Raised in Albany, the 35 year-old hails from a working class background where everything was a struggle for his family and knows full well the inequities of society.
He will be in an interesting position whenever he takes his seat in Parliament as the Speaker Peter Watson formerly umpired some of Mr Clifford’s youth basketball games.
Some of the issues that drive Mr Clifford is homelessness and the issues that lower income families have to overcome, having experienced them first hand living in social housing for much of his time in Albany.
His mining industry worker father was often absent for long periods of time due to work, while his mother combined a part-time bar manager’s job with caring for her son and his three sisters.
One of Mr Clifford goals is to get young people engaged in politics.

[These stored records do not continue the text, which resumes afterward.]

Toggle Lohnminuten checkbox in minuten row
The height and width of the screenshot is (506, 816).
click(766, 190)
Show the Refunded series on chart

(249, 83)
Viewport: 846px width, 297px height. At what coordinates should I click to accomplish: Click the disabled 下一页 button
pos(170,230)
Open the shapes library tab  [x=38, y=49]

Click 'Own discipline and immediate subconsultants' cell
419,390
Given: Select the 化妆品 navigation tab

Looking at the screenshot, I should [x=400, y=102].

“One of my goals is to get young people enthusiastic about being involved and illustrate that if you’re prepared to work at it you can make a difference.”
The Greens MLA believes far more input is needed from the younger generation about issues they care about such as homelessness, the environment and the ever increasing drug problem.

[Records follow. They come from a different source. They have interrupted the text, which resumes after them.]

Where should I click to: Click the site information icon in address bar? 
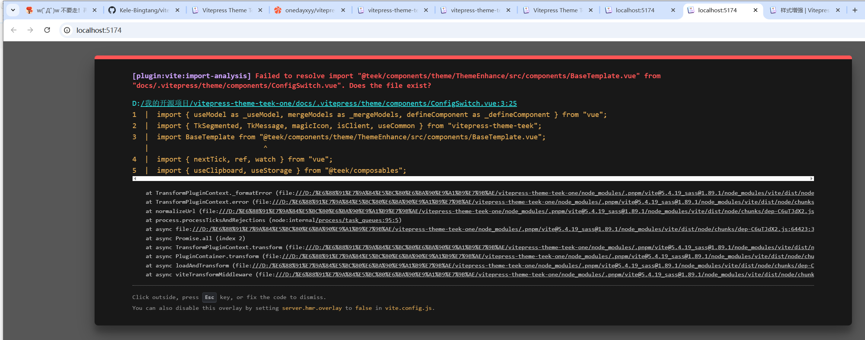pos(67,30)
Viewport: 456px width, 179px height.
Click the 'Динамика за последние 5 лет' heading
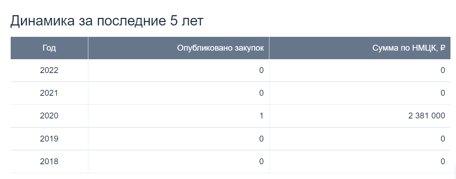(x=107, y=21)
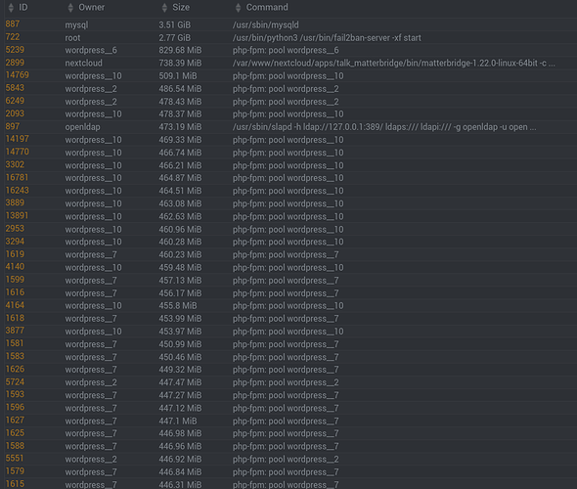Screen dimensions: 577x489
Task: Open process ID 14769 link
Action: point(17,75)
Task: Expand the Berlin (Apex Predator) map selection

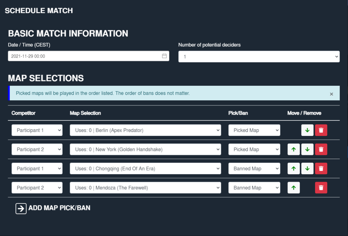Action: [145, 130]
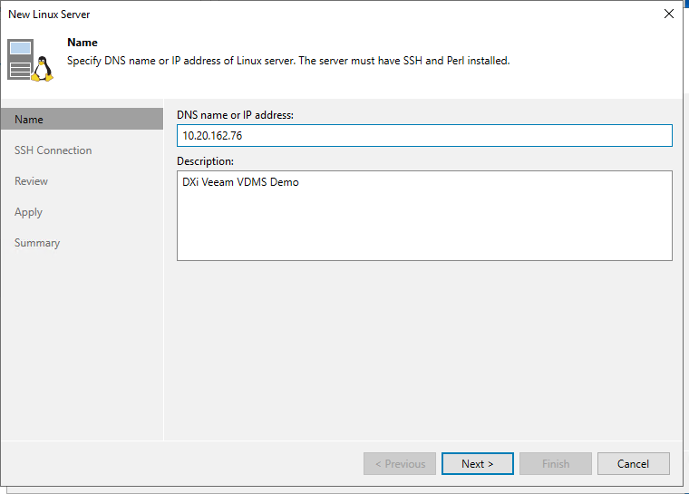
Task: Click the 'DXi Veeam VDMS Demo' description text
Action: click(240, 182)
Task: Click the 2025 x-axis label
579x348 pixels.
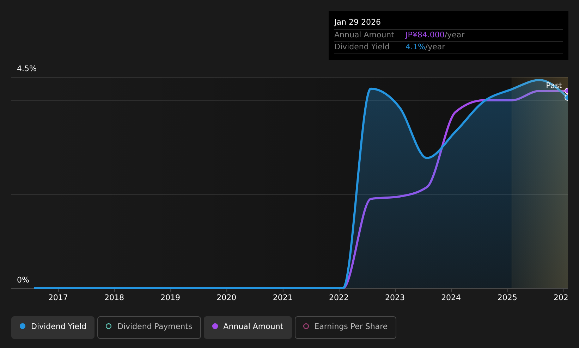Action: tap(507, 298)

Issues such as fracking and renewable energy development are also of critical importance to him.
Mr Clifford said having worked previous in areas of Queensland where fracking was and is prevalent he has witnessed for himself, the tremendous costs to the environment and the damage to rural society.
So he is dead set against the WA fracking industry and the environmental and societal costs involved as residents will still suffer the consequences long after the industry has packed up and disappeared.
A former FIFO worker, Mr Clifford also worked as a plastic welder, dogman and rigger to name just a few of the jobs that he worked prior to returning to Perth several years ago to study as a mature age student.
He subsequently worked in the Attorney General office and then the Central Law Courts and was originally interested in doing humanitarian work aboard.
But he and several friends quickly realised that increasing social problems, homelessness, an alarming decrease in investment in renewable energy and increasing power costs were problems which no one appeared to be paying much attention to.
Not surprisingly he came to the conclusion that these pressing issues needed to be just as urgently addressed here at home.
From there the decision to run for office was an easy one and a strong grass root campaign ensued.
He was elected to the legislative council back in March and life ever since has been a whirlwind for the new MLA, who’s office is on The Crescent in Midland.
“I am personally committed to ensuring that in four years’ time, the people of Western Australia have a better community than they have today.”